Re: SRFI 149 is inconsistent with Al Petrofsky's examples

Show/hide message thread
SRFI 149 is inconsistent with Al Petrofsky's examples William D Clinger (13 Jul 2017 12:42 UTC)
Re: SRFI 149 is inconsistent with Al Petrofsky's examples Marc Nieper-Wißkirchen (14 Jul 2017 09:44 UTC)
Re: SRFI 149 is inconsistent with Al Petrofsky's examples Marc Nieper-Wißkirchen (14 Jul 2017 10:20 UTC)
Re: SRFI 149 is inconsistent with Al Petrofsky's examples William D Clinger (14 Jul 2017 17:10 UTC)
Re: SRFI 149 is inconsistent with Al Petrofsky's examples Marc Nieper-Wißkirchen (14 Jul 2017 20:01 UTC)
Re: SRFI 149 is inconsistent with Al Petrofsky's examples William D Clinger (15 Jul 2017 00:55 UTC)
Re: SRFI 149 is inconsistent with Al Petrofsky's examples Marc Nieper-Wißkirchen (15 Jul 2017 10:23 UTC)
Re: SRFI 149 is inconsistent with Al Petrofsky's examples William D Clinger (15 Jul 2017 11:17 UTC)
Re: SRFI 149 is inconsistent with Al Petrofsky's examples Marc Nieper-Wißkirchen (15 Jul 2017 12:26 UTC)
Re: SRFI 149 is inconsistent with Al Petrofsky's examples Arthur A. Gleckler (15 Jul 2017 18:47 UTC)
Re: SRFI 149 is inconsistent with Al Petrofsky's examples Marc Nieper-Wißkirchen (16 Jul 2017 13:10 UTC)
Re: SRFI 149 is inconsistent with Al Petrofsky's examples John Cowan (16 Jul 2017 17:53 UTC)
Re: SRFI 149 is inconsistent with Al Petrofsky's examples Marc Nieper-WiÃkirchen 14 Jul 2017 20:01 UTC
Am 14.07.2017 um 19:10 schrieb William D Clinger:

> Thank you, Marc.
And thank you, Will, for bringing all this to my attention.

> For reasons explained below, I think the SRFI 149 semantics is more
> intuitive than the R6RS semantics with respect to nested ellipsis
> patterns.  I think the R6RS semantics is more intuitive with respect
> to reducing the rank of all pattern variables in a systematic way.
> I think it's fairly likely that the incompatibility seen between the
> R6RS semantics and the SRFI 149 semantics even when there aren't any
> nested ellipsis patterns is likely to be an accidental artifact of how
> particular macro expanders have been written, but I haven't confirmed
> that.
Thanks for referring to R6RS. This SRFI was based on what I found in
R7RS (and thus R5RS).

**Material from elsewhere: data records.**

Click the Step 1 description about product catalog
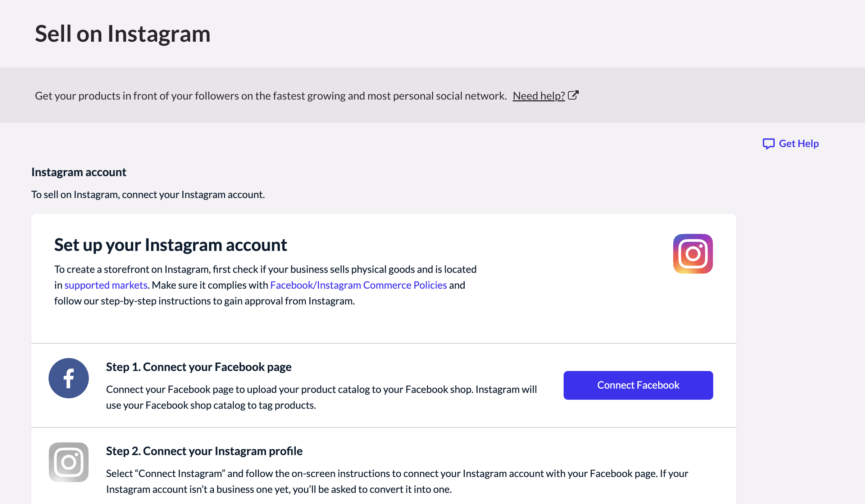The image size is (865, 504). [x=321, y=397]
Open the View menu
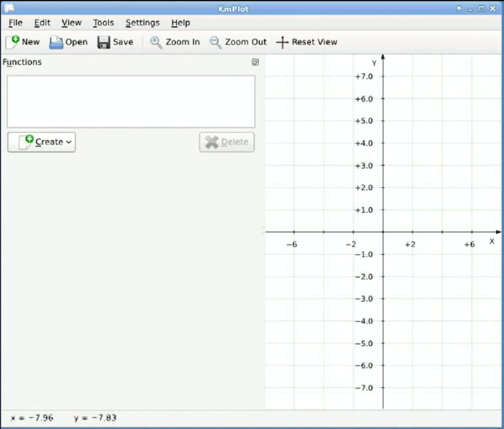This screenshot has width=504, height=429. pyautogui.click(x=71, y=23)
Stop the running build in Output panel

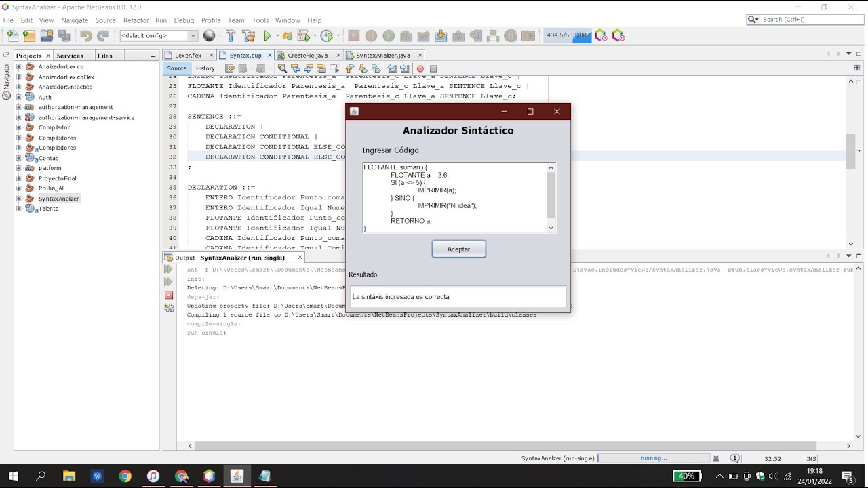[x=169, y=296]
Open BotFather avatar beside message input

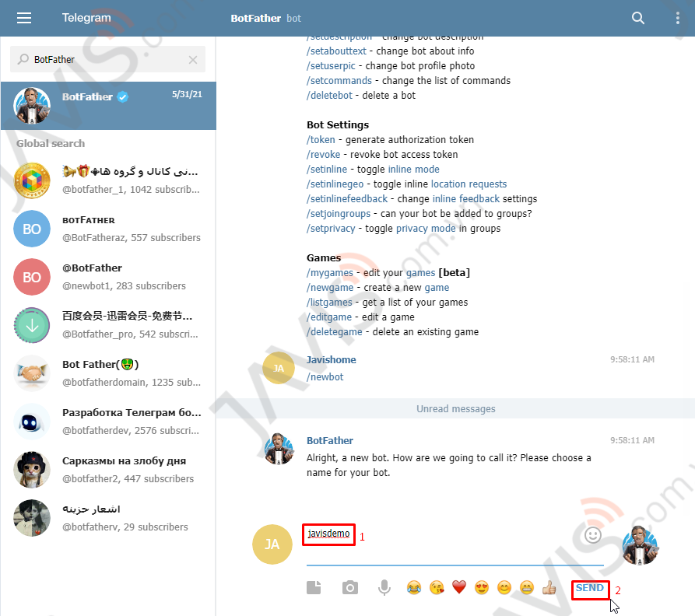tap(640, 544)
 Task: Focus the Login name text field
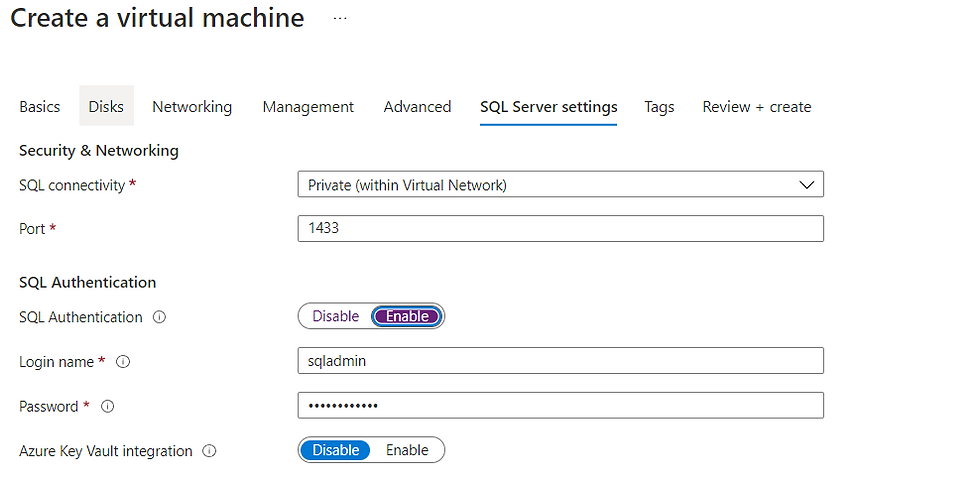(560, 361)
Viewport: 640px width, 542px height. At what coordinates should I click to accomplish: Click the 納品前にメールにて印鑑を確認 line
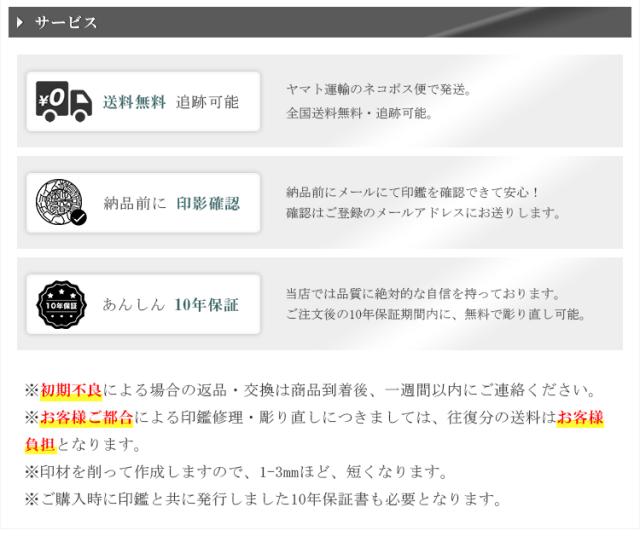click(x=412, y=192)
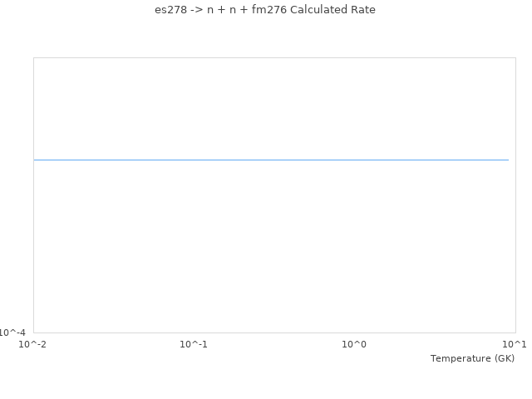
Task: Click "fm276" in the chart title
Action: pyautogui.click(x=268, y=10)
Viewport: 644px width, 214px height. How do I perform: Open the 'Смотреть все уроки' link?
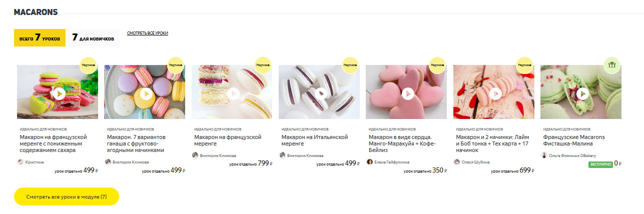click(x=148, y=33)
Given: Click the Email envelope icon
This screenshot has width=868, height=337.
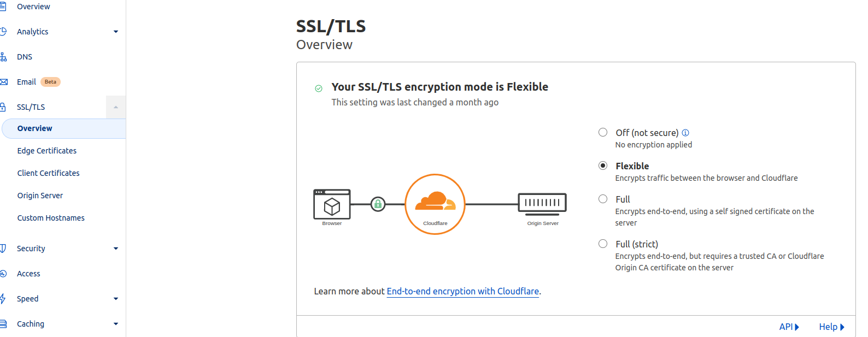Looking at the screenshot, I should (x=4, y=81).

Thus, so far, I was unfamiliar with the semantics
of R6RS insofar as it extends the R5RS semantics.

The R6RS says
(http://www.r6rs.org/final/html/r6rs-lib/r6rs-lib-Z-H-13.html#node_sec_12.4):
"If a pattern variable is followed by more ellipses in the subtemplate
than in the associated subpattern, the input form is replicated as
necessary. The subtemplate must contain at least one pattern variable
from a subpattern followed by an ellipsis, and for at least one such
pattern variable, the subtemplate must be followed by exactly as many
ellipses as the subpattern in which the pattern variable appears.
(Otherwise, the expander would not be able to determine how many times
the subform should be repeated in the output.)"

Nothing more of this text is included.